#### [GOAL]
Reproduce the following material line for line, leaving every character unchanged.

>> start

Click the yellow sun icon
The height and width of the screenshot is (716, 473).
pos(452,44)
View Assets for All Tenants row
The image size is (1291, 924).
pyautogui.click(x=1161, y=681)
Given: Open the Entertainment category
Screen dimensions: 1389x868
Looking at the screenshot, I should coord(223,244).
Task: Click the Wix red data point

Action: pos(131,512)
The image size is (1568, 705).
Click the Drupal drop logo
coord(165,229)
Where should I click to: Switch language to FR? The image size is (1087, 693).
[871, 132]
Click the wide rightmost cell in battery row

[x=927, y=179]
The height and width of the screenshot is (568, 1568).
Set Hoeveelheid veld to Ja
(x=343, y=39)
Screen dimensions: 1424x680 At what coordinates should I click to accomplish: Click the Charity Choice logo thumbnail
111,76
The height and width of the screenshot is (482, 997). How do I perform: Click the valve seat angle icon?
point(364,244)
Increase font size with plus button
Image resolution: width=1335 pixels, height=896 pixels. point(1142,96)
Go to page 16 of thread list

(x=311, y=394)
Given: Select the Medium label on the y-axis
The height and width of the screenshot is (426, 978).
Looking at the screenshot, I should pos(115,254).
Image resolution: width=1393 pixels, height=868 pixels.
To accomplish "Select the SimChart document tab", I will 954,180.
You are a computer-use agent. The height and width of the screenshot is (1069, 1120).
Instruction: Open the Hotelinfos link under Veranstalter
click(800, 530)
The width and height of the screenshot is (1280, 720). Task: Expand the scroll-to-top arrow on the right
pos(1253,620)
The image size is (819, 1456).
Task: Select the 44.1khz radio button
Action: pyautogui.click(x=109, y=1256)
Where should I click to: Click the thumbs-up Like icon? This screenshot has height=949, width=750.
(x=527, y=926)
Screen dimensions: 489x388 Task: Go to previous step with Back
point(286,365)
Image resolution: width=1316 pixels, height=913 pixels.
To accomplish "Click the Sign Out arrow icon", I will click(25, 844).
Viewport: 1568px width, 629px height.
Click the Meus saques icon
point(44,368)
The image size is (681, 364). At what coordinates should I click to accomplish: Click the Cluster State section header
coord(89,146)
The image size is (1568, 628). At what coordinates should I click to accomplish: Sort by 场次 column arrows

>> end

#### [SOLUTION]
Click the yellow sun icon
The height and width of the screenshot is (716, 473).
pos(452,44)
View Assets for All Tenants row
The image size is (1291, 924).
pyautogui.click(x=1161, y=681)
Given: Open the Entertainment category
Screen dimensions: 1389x868
Looking at the screenshot, I should coord(223,244).
Task: Click the Wix red data point

Action: pos(131,512)
The image size is (1568, 705).
Click the Drupal drop logo
coord(165,229)
Where should I click to: Switch language to FR? The image size is (1087, 693).
[871, 132]
Click the wide rightmost cell in battery row

[x=927, y=179]
The height and width of the screenshot is (568, 1568).
Set Hoeveelheid veld to Ja
(x=343, y=39)
Screen dimensions: 1424x680 At what coordinates should I click to accomplish: Click the Charity Choice logo thumbnail
111,76
The height and width of the screenshot is (482, 997). How do I perform: Click the valve seat angle icon?
point(364,244)
Increase font size with plus button
Image resolution: width=1335 pixels, height=896 pixels. point(1142,96)
Go to page 16 of thread list

(x=311, y=394)
Given: Select the Medium label on the y-axis
The height and width of the screenshot is (426, 978).
Looking at the screenshot, I should pos(115,254).
Image resolution: width=1393 pixels, height=868 pixels.
To accomplish "Select the SimChart document tab", I will 954,180.
You are a computer-use agent. The height and width of the screenshot is (1069, 1120).
Instruction: Open the Hotelinfos link under Veranstalter
click(800, 530)
The width and height of the screenshot is (1280, 720). Task: Expand the scroll-to-top arrow on the right
pos(1253,620)
The image size is (819, 1456).
Task: Select the 44.1khz radio button
Action: pyautogui.click(x=109, y=1256)
Where should I click to: Click the thumbs-up Like icon? This screenshot has height=949, width=750.
(x=527, y=926)
Screen dimensions: 489x388 Task: Go to previous step with Back
point(286,365)
Image resolution: width=1316 pixels, height=913 pixels.
To accomplish "Click the Sign Out arrow icon", I will click(25, 844).
Viewport: 1568px width, 629px height.
Click the Meus saques icon
point(44,368)
The image size is (681, 364). At what coordinates should I click to accomplish: Click the Cluster State section header
coord(89,146)
The image size is (1568, 628). At what coordinates should I click to accomplish: Sort by 场次 column arrows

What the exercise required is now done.